Work required:
Write out the items word for word, from the first line through the line containing "coord(142,190)", with both ends included. Leave the pictures out of your answer.

===============

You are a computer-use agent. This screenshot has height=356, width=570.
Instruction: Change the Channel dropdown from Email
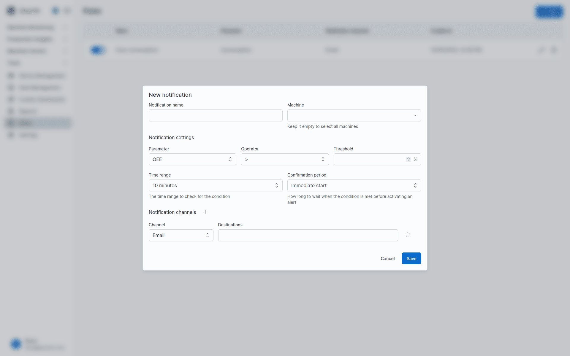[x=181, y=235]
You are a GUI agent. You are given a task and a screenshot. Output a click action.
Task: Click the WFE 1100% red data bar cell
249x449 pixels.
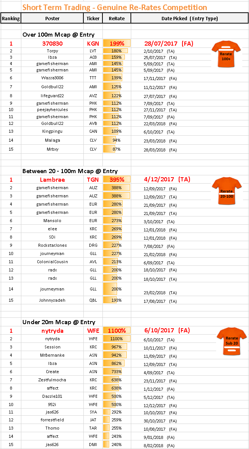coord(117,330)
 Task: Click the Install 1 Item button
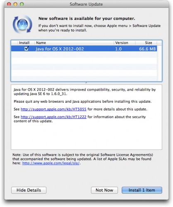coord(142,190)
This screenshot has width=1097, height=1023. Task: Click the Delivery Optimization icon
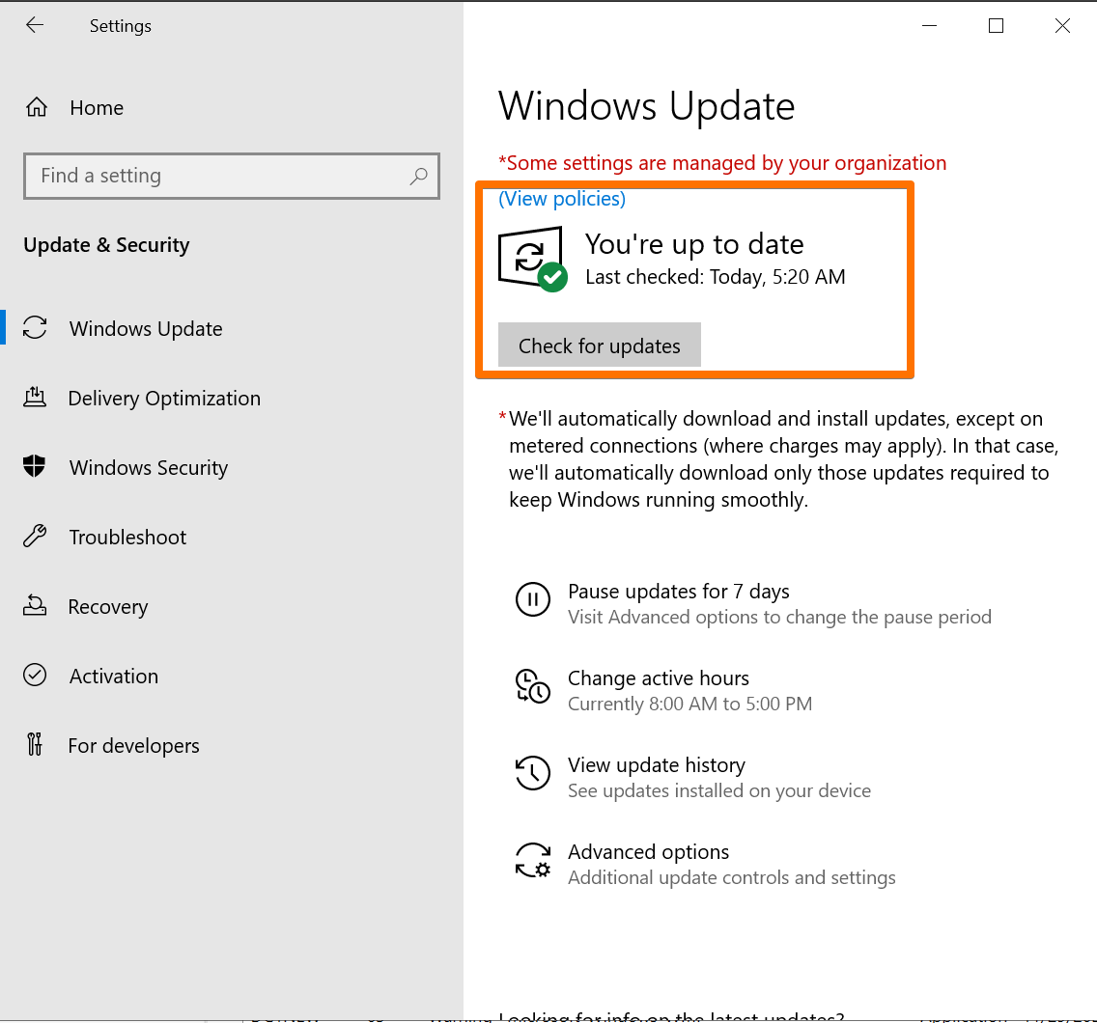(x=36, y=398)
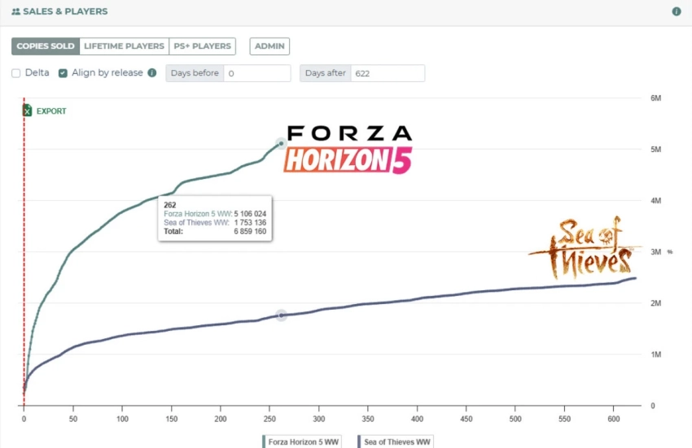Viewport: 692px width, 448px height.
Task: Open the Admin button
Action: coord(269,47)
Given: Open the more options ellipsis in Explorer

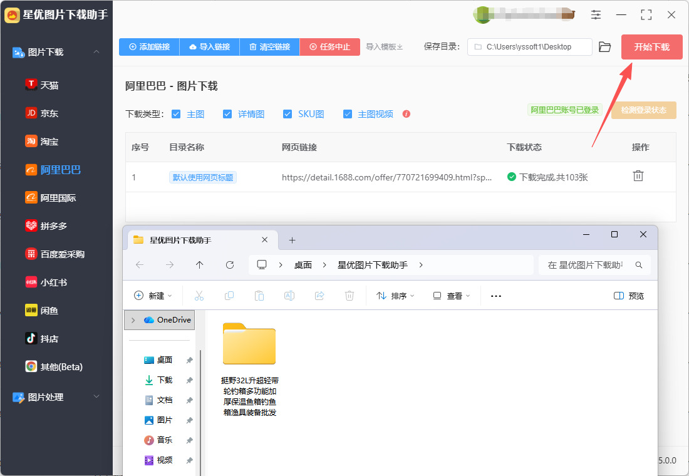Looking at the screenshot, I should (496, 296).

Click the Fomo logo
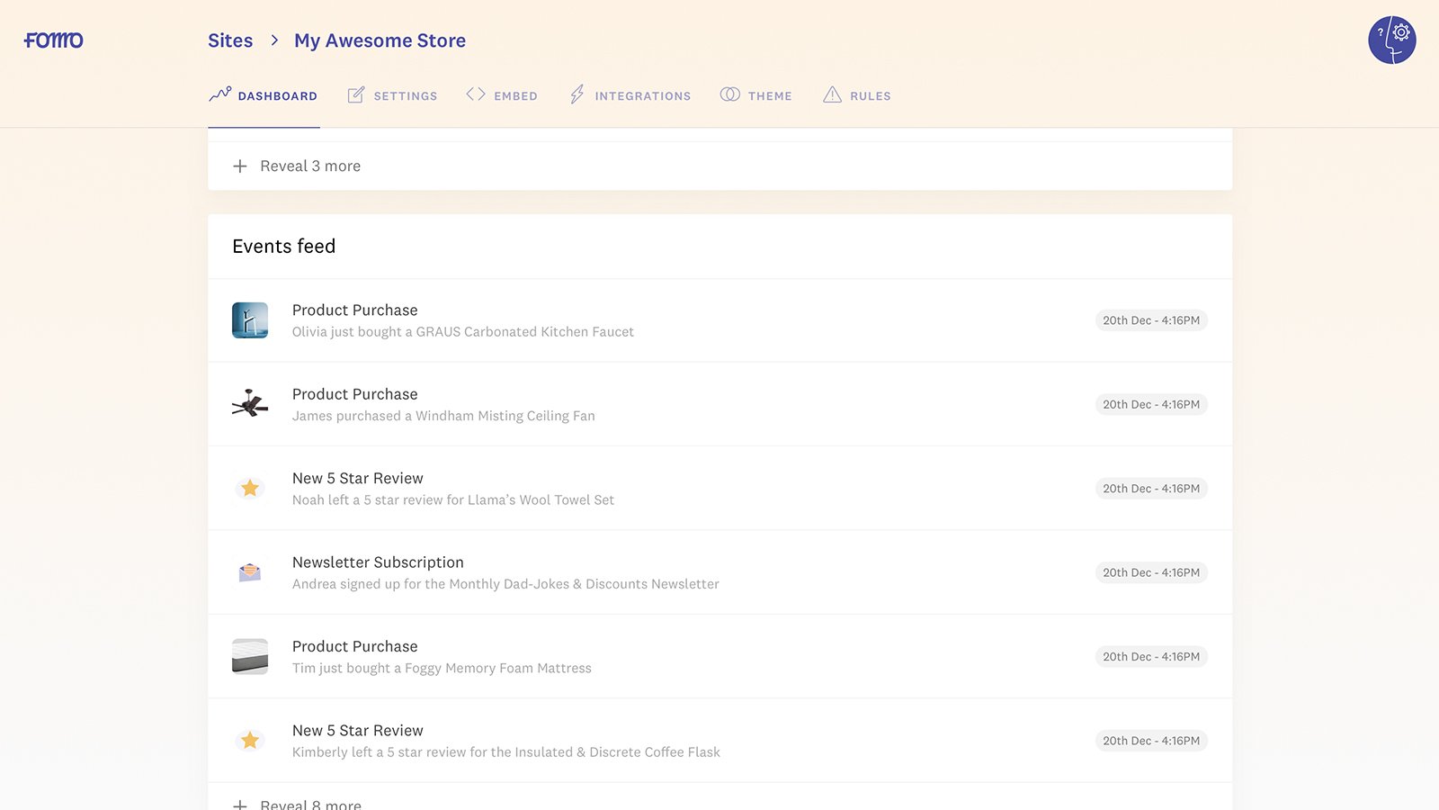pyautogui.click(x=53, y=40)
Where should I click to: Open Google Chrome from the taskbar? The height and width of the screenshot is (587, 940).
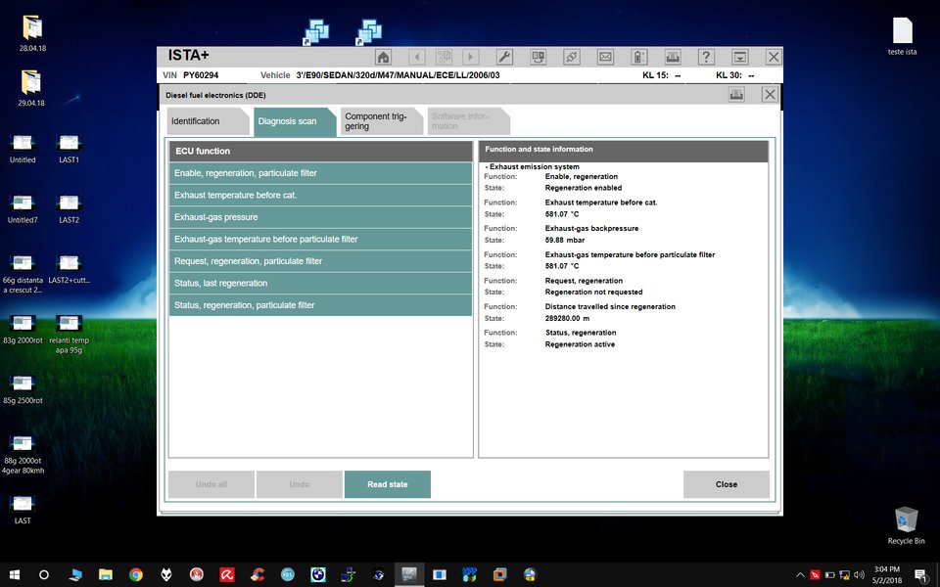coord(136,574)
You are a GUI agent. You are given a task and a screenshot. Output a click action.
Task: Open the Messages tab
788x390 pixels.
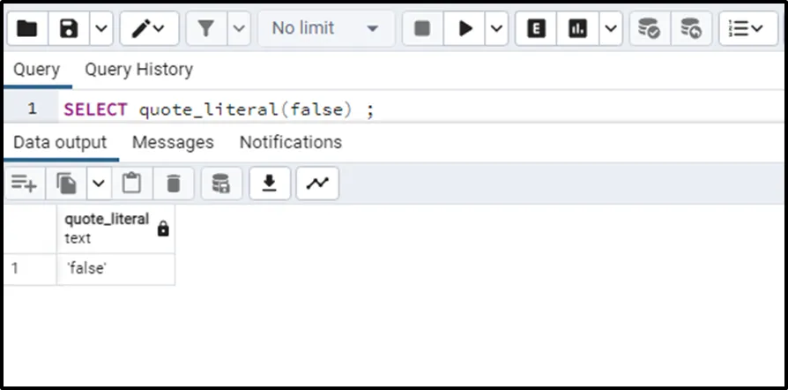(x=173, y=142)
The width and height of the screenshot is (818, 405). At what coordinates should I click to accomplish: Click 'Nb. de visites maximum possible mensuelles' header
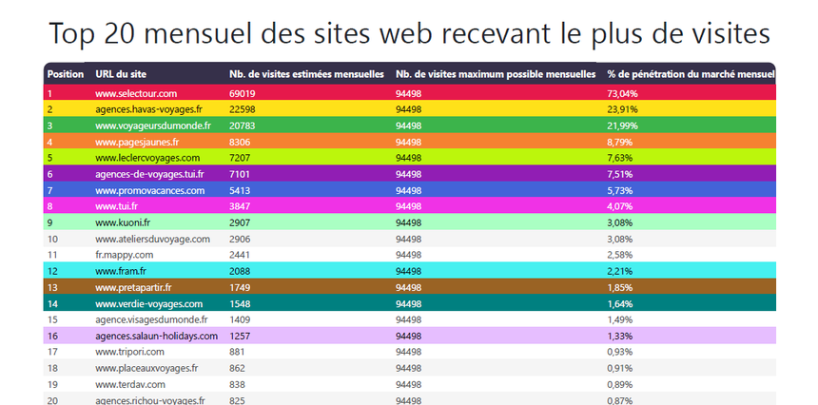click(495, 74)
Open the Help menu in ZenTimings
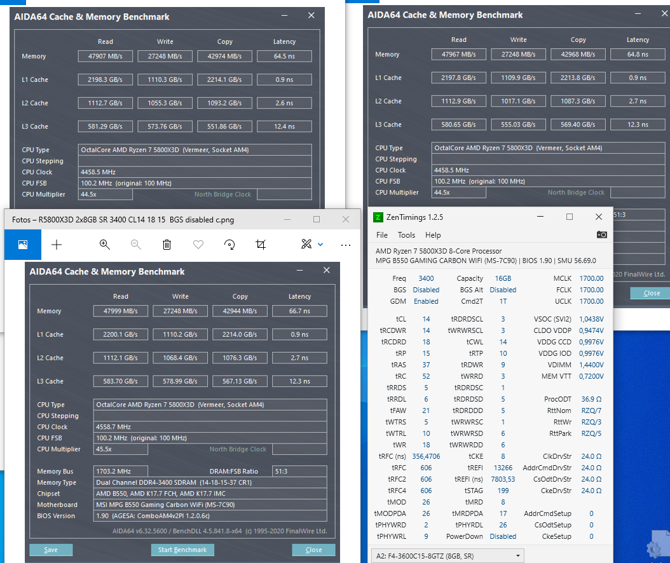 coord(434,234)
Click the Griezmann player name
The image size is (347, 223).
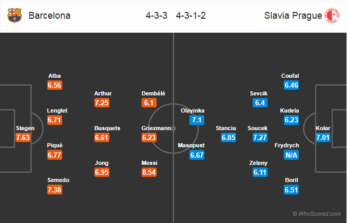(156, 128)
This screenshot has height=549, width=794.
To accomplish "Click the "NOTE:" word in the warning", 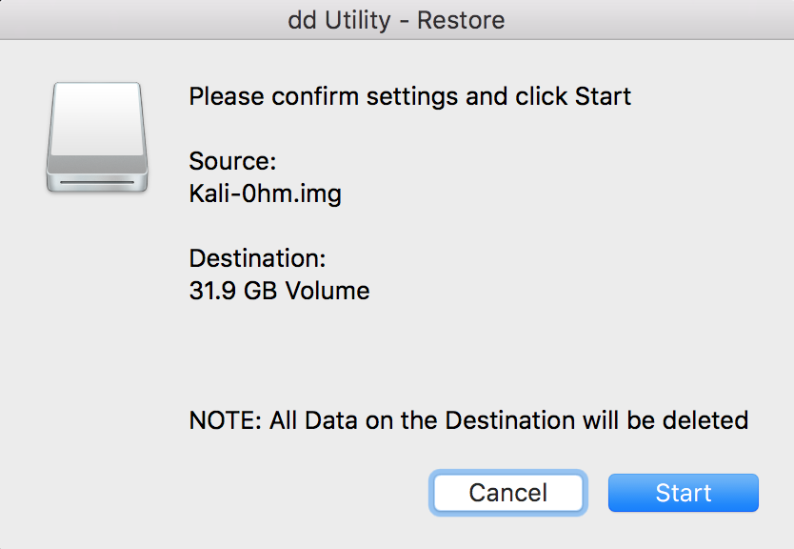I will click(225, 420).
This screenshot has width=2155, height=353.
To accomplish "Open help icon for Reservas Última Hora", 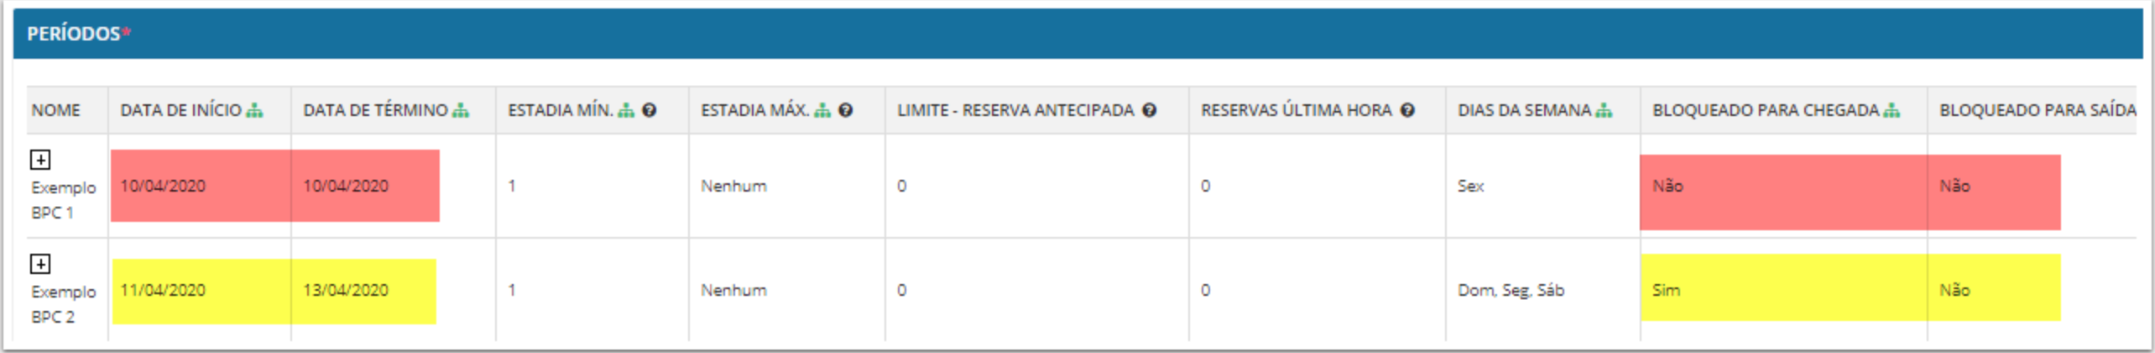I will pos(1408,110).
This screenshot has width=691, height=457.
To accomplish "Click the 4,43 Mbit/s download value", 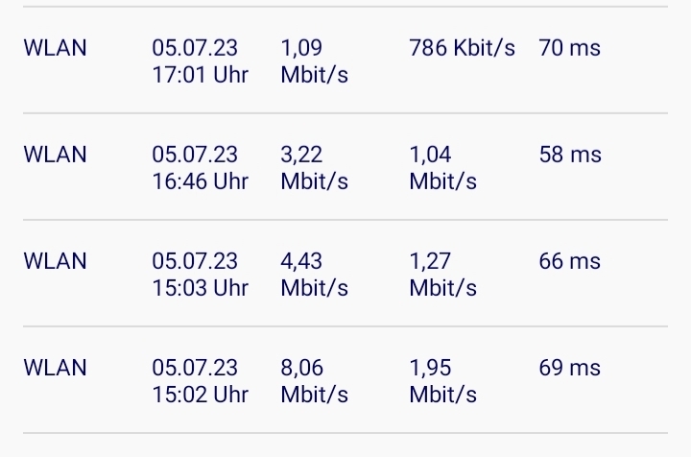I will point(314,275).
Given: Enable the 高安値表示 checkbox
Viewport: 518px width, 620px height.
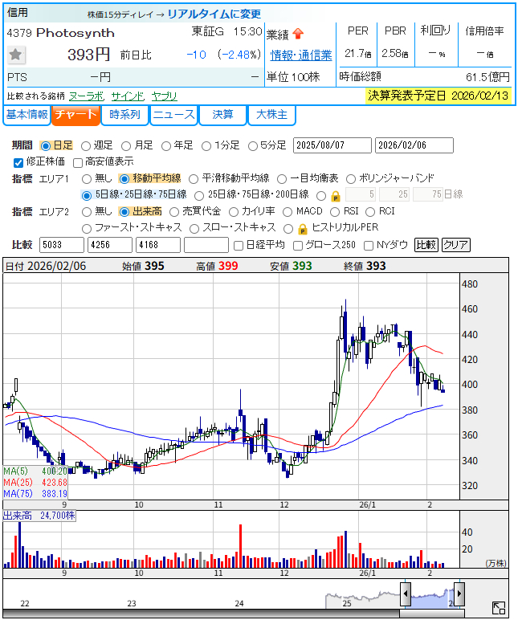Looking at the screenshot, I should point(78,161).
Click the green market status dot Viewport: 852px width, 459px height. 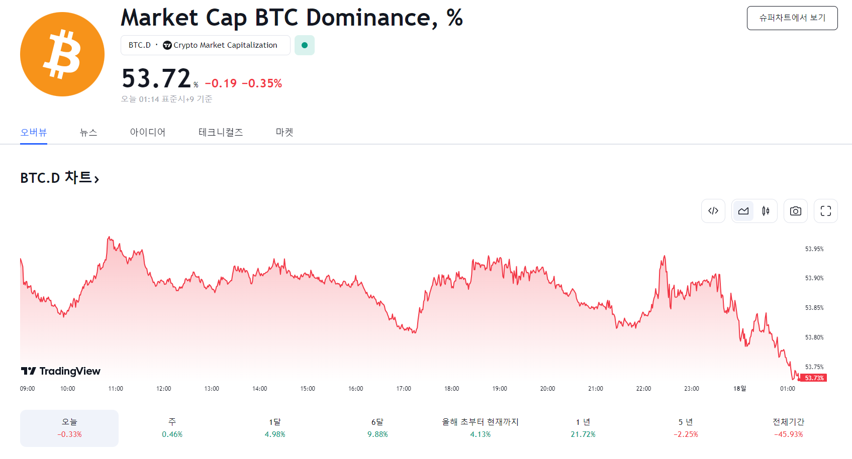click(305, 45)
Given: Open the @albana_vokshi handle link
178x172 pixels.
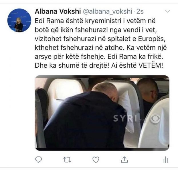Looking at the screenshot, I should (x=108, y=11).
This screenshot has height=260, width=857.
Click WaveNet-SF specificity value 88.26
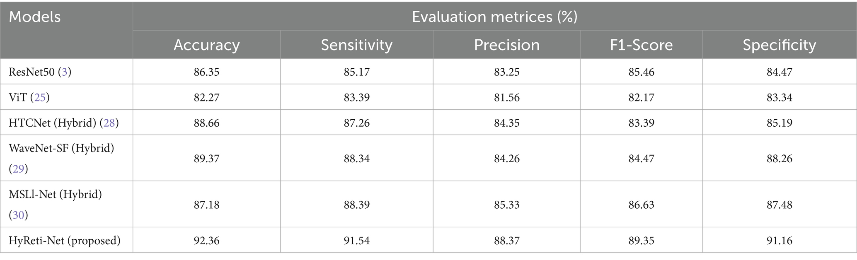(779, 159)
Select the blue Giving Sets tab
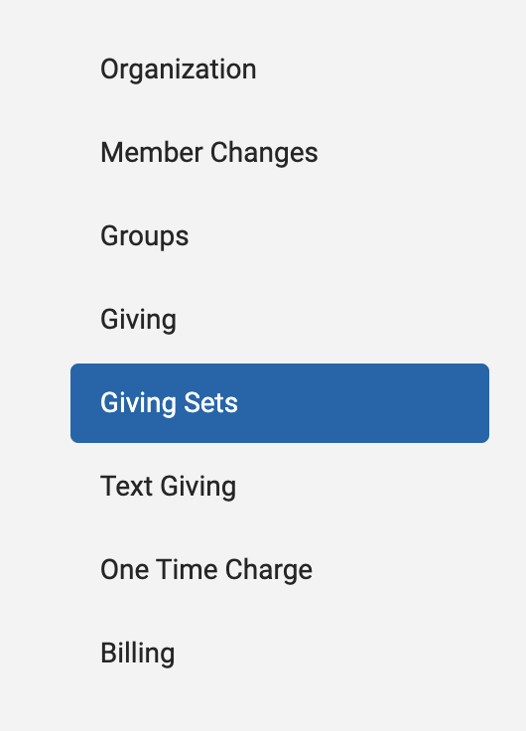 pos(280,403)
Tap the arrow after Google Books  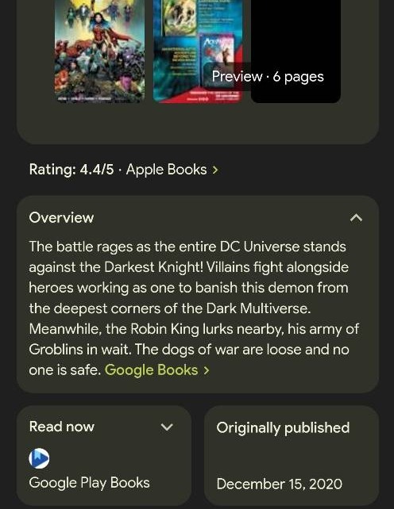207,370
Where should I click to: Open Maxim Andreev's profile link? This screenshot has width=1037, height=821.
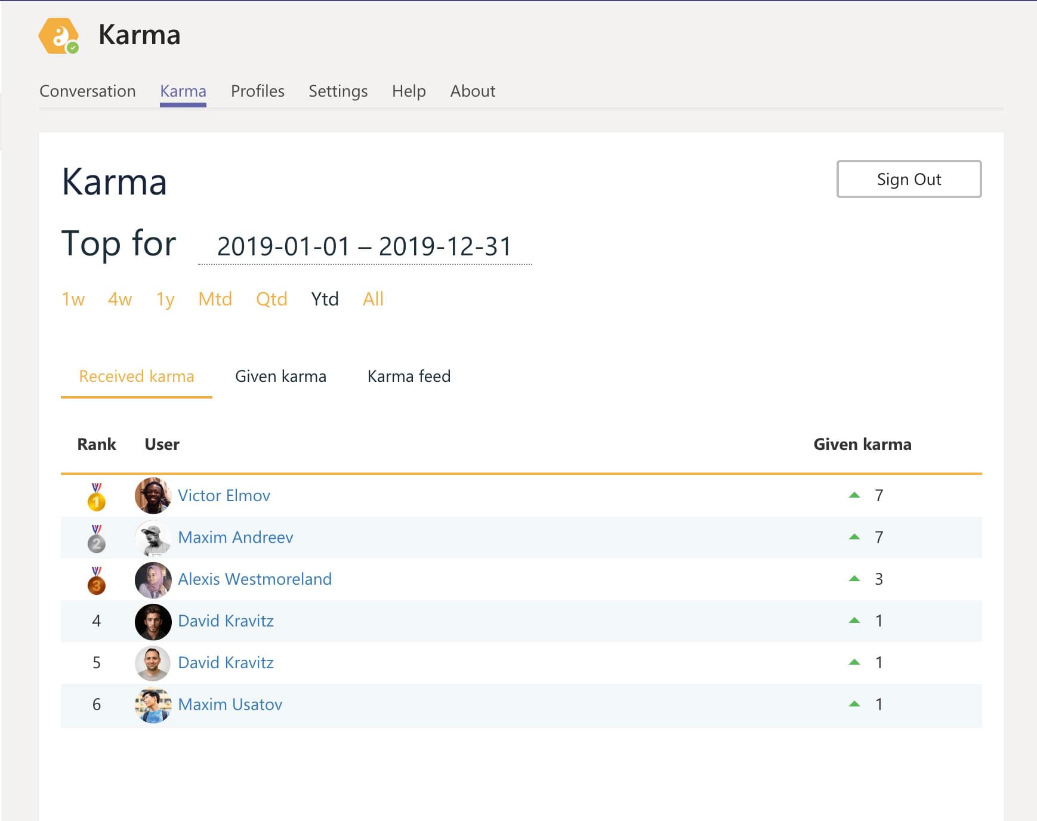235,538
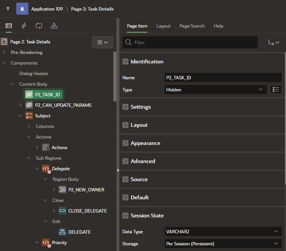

===============

Exercise result:
You are a computer-use agent. This screenshot has height=356, width=570.
Instruction: Change the Channel dropdown from Email
[x=181, y=235]
You are a GUI agent. You are given a task and a screenshot. Output a click action.
Task: Click the WFE 1100% red data bar cell
249x449 pixels.
coord(117,330)
 Task: Click the Install 1 Item button
coord(142,190)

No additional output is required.